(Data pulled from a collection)
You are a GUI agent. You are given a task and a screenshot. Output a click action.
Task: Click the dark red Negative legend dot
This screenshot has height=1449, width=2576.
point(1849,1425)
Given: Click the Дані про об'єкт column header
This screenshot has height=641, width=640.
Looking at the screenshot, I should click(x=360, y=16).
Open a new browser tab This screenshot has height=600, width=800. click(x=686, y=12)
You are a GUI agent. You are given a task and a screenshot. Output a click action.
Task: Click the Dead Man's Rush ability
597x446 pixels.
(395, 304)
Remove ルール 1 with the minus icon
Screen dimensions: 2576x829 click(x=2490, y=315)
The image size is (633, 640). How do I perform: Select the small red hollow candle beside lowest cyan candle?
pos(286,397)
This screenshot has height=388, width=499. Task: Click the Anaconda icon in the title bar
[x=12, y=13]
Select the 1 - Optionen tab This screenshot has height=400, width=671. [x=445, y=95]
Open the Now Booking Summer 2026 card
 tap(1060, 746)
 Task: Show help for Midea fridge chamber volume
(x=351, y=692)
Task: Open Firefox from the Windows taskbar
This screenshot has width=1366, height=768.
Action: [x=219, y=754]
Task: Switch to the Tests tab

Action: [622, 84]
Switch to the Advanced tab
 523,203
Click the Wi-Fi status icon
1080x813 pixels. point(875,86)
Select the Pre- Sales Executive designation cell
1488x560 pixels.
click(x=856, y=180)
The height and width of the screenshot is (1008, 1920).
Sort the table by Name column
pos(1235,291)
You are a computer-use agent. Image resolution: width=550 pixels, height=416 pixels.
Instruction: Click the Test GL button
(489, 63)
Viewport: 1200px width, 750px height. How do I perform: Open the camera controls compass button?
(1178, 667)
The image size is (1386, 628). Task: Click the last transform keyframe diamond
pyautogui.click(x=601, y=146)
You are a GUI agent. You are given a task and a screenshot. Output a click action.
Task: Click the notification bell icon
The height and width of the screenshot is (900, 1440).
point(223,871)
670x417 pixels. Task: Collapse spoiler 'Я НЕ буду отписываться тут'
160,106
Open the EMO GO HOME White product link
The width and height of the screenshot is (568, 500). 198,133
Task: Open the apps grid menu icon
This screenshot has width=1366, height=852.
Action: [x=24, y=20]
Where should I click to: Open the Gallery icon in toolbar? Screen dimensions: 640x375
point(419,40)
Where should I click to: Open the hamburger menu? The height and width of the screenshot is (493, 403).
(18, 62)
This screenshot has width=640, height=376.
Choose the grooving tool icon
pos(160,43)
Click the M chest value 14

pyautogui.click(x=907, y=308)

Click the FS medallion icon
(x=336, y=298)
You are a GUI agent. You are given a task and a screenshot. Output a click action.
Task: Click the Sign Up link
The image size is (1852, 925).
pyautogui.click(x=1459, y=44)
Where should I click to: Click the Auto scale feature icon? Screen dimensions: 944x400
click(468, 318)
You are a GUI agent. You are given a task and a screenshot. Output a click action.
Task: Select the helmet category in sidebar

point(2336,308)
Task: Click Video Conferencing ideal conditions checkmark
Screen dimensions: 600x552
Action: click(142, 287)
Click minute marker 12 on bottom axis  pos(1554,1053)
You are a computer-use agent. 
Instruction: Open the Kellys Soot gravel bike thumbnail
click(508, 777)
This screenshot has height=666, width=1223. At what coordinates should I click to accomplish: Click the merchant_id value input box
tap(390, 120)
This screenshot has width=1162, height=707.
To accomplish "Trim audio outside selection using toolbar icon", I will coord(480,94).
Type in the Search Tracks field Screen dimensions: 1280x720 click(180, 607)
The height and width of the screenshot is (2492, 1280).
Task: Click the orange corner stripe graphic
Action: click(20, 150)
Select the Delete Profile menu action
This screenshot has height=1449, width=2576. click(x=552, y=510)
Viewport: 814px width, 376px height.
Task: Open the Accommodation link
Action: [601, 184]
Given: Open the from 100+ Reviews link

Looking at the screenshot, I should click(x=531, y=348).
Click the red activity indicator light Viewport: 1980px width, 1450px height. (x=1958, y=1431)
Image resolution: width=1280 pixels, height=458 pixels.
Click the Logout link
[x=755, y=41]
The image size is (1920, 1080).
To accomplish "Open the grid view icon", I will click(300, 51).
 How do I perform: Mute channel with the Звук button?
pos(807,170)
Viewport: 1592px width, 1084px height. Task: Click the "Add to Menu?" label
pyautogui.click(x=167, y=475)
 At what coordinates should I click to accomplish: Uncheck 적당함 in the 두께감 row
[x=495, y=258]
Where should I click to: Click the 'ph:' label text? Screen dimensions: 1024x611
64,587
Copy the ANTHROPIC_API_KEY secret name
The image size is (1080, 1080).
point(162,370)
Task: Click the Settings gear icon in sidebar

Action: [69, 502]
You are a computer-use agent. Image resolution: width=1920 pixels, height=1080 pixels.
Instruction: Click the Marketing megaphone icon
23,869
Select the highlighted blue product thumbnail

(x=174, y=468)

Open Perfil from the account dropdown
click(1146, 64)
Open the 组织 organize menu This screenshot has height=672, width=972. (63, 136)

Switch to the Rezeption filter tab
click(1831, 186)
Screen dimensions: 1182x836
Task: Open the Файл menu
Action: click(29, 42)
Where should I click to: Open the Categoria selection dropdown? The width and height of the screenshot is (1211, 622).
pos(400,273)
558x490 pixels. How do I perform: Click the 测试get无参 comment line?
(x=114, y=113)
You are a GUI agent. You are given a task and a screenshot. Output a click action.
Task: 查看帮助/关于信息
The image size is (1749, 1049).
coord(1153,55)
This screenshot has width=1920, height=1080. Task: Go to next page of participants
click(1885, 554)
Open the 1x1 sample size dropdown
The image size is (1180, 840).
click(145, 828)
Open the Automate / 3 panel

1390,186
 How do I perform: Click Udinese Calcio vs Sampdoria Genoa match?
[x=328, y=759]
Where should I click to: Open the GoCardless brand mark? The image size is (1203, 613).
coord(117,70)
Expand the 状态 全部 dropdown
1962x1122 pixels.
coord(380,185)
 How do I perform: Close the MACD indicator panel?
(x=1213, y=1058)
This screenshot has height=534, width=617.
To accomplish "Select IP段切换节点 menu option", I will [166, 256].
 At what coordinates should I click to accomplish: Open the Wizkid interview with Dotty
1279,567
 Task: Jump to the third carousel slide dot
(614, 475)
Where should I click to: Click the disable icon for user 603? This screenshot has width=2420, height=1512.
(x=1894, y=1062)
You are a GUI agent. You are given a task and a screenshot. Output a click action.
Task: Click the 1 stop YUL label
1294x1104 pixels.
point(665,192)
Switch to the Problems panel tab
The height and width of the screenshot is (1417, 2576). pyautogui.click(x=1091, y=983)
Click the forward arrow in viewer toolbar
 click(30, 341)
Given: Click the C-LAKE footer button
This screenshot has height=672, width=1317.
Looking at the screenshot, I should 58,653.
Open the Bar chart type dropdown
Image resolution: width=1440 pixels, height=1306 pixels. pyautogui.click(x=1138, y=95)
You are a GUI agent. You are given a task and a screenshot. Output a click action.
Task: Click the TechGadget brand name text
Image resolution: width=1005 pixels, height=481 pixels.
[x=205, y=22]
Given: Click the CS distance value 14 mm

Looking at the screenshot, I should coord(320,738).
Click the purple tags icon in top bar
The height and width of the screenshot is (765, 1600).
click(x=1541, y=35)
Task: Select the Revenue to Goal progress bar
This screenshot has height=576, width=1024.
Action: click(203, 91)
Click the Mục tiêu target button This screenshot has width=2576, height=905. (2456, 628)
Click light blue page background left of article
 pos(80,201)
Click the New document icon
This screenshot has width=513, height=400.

Task prompt: Can you extract every line of the data above and reproduce each one without any change?

Solution to this problem:
You are a GUI agent. You are given a task and a screenshot. Output a click action.
Task: Click the dark red Negative legend dot
This screenshot has height=1449, width=2576.
point(1849,1425)
Given: Click the Дані про об'єкт column header
This screenshot has height=641, width=640.
Looking at the screenshot, I should click(x=360, y=16).
Open a new browser tab This screenshot has height=600, width=800. click(x=686, y=12)
You are a GUI agent. You are given a task and a screenshot. Output a click action.
Task: Click the Dead Man's Rush ability
597x446 pixels.
(395, 304)
Remove ルール 1 with the minus icon
Screen dimensions: 2576x829 click(x=2490, y=315)
The image size is (633, 640). How do I perform: Select the small red hollow candle beside lowest cyan candle?
pos(286,397)
This screenshot has height=388, width=499. Task: Click the Anaconda icon in the title bar
[x=12, y=13]
Select the 1 - Optionen tab This screenshot has height=400, width=671. [x=445, y=95]
Open the Now Booking Summer 2026 card
 tap(1060, 746)
 Task: Show help for Midea fridge chamber volume
(x=351, y=692)
Task: Open Firefox from the Windows taskbar
This screenshot has width=1366, height=768.
Action: [x=219, y=754]
Task: Switch to the Tests tab

Action: [622, 84]
Switch to the Advanced tab
 523,203
Click the Wi-Fi status icon
1080x813 pixels. point(875,86)
Select the Pre- Sales Executive designation cell
1488x560 pixels.
click(x=856, y=180)
The height and width of the screenshot is (1008, 1920).
Sort the table by Name column
pos(1235,291)
You are a computer-use agent. Image resolution: width=550 pixels, height=416 pixels.
Instruction: Click the Test GL button
(489, 63)
Viewport: 1200px width, 750px height. How do I perform: Open the camera controls compass button?
(1178, 667)
The image size is (1386, 628). Task: Click the last transform keyframe diamond
pyautogui.click(x=601, y=146)
You are a GUI agent. You are given a task and a screenshot. Output a click action.
Task: Click the notification bell icon
The height and width of the screenshot is (900, 1440).
point(223,871)
670x417 pixels. Task: Collapse spoiler 'Я НЕ буду отписываться тут'
160,106
Open the EMO GO HOME White product link
The width and height of the screenshot is (568, 500). 198,133
Task: Open the apps grid menu icon
This screenshot has width=1366, height=852.
Action: [x=24, y=20]
Where should I click to: Open the Gallery icon in toolbar? Screen dimensions: 640x375
point(419,40)
Where should I click to: Open the hamburger menu? The height and width of the screenshot is (493, 403).
(18, 62)
This screenshot has width=640, height=376.
Choose the grooving tool icon
pos(160,43)
Click the M chest value 14

pyautogui.click(x=907, y=308)

Click the FS medallion icon
(x=336, y=298)
You are a GUI agent. You are given a task and a screenshot. Output a click action.
Task: Click the Sign Up link
The image size is (1852, 925).
pyautogui.click(x=1459, y=44)
Where should I click to: Click the Auto scale feature icon? Screen dimensions: 944x400
click(468, 318)
You are a GUI agent. You are given a task and a screenshot. Output a click action.
Task: Select the helmet category in sidebar

point(2336,308)
Task: Click Video Conferencing ideal conditions checkmark
Screen dimensions: 600x552
Action: click(142, 287)
Click minute marker 12 on bottom axis  pos(1554,1053)
You are a computer-use agent. 
Instruction: Open the Kellys Soot gravel bike thumbnail
click(508, 777)
This screenshot has height=666, width=1223. At what coordinates should I click to accomplish: Click the merchant_id value input box
tap(390, 120)
This screenshot has width=1162, height=707.
To accomplish "Trim audio outside selection using toolbar icon", I will coord(480,94).
Type in the Search Tracks field Screen dimensions: 1280x720 click(180, 607)
The height and width of the screenshot is (2492, 1280).
Task: Click the orange corner stripe graphic
Action: click(20, 150)
Select the Delete Profile menu action
This screenshot has height=1449, width=2576. click(x=552, y=510)
Viewport: 814px width, 376px height.
Task: Open the Accommodation link
Action: [601, 184]
Given: Open the from 100+ Reviews link

Looking at the screenshot, I should click(x=531, y=348).
Click the red activity indicator light Viewport: 1980px width, 1450px height. (x=1958, y=1431)
Image resolution: width=1280 pixels, height=458 pixels.
Click the Logout link
[x=755, y=41]
The image size is (1920, 1080).
To accomplish "Open the grid view icon", I will click(300, 51).
 How do I perform: Mute channel with the Звук button?
pos(807,170)
Viewport: 1592px width, 1084px height. Task: Click the "Add to Menu?" label
pyautogui.click(x=167, y=475)
 At what coordinates should I click to accomplish: Uncheck 적당함 in the 두께감 row
[x=495, y=258]
Where should I click to: Click the 'ph:' label text? Screen dimensions: 1024x611
64,587
Copy the ANTHROPIC_API_KEY secret name
The image size is (1080, 1080).
point(162,370)
Task: Click the Settings gear icon in sidebar

Action: [69, 502]
You are a computer-use agent. Image resolution: width=1920 pixels, height=1080 pixels.
Instruction: Click the Marketing megaphone icon
23,869
Select the highlighted blue product thumbnail

(x=174, y=468)

Open Perfil from the account dropdown
click(1146, 64)
Open the 组织 organize menu This screenshot has height=672, width=972. (63, 136)

Switch to the Rezeption filter tab
click(1831, 186)
Screen dimensions: 1182x836
Task: Open the Файл menu
Action: click(29, 42)
Where should I click to: Open the Categoria selection dropdown? The width and height of the screenshot is (1211, 622).
pos(400,273)
558x490 pixels. How do I perform: Click the 测试get无参 comment line?
(x=114, y=113)
You are a GUI agent. You are given a task and a screenshot. Output a click action.
Task: 查看帮助/关于信息
The image size is (1749, 1049).
coord(1153,55)
This screenshot has width=1920, height=1080. Task: Go to next page of participants
click(1885, 554)
Open the 1x1 sample size dropdown
The image size is (1180, 840).
click(145, 828)
Open the Automate / 3 panel

1390,186
 How do I perform: Click Udinese Calcio vs Sampdoria Genoa match?
[x=328, y=759]
Where should I click to: Open the GoCardless brand mark? The image size is (1203, 613).
coord(117,70)
Expand the 状态 全部 dropdown
1962x1122 pixels.
coord(380,185)
 How do I perform: Close the MACD indicator panel?
(x=1213, y=1058)
This screenshot has height=534, width=617.
To accomplish "Select IP段切换节点 menu option", I will [166, 256].
 At what coordinates should I click to accomplish: Open the Wizkid interview with Dotty
1279,567
 Task: Jump to the third carousel slide dot
(614, 475)
Where should I click to: Click the disable icon for user 603? This screenshot has width=2420, height=1512.
(x=1894, y=1062)
You are a GUI agent. You are given a task and a screenshot. Output a click action.
Task: Click the 1 stop YUL label
1294x1104 pixels.
point(665,192)
Switch to the Problems panel tab
The height and width of the screenshot is (1417, 2576). pyautogui.click(x=1091, y=983)
Click the forward arrow in viewer toolbar
 click(30, 341)
Given: Click the C-LAKE footer button
This screenshot has height=672, width=1317.
Looking at the screenshot, I should 58,653.
Open the Bar chart type dropdown
Image resolution: width=1440 pixels, height=1306 pixels. pyautogui.click(x=1138, y=95)
You are a GUI agent. You are given a task and a screenshot. Output a click action.
Task: Click the TechGadget brand name text
Image resolution: width=1005 pixels, height=481 pixels.
[x=205, y=22]
Given: Click the CS distance value 14 mm

Looking at the screenshot, I should coord(320,738).
Click the purple tags icon in top bar
The height and width of the screenshot is (765, 1600).
click(x=1541, y=35)
Task: Select the Revenue to Goal progress bar
This screenshot has height=576, width=1024.
Action: click(203, 91)
Click the Mục tiêu target button This screenshot has width=2576, height=905. (2456, 628)
Click light blue page background left of article
 pos(80,201)
Click the New document icon
This screenshot has width=513, height=400.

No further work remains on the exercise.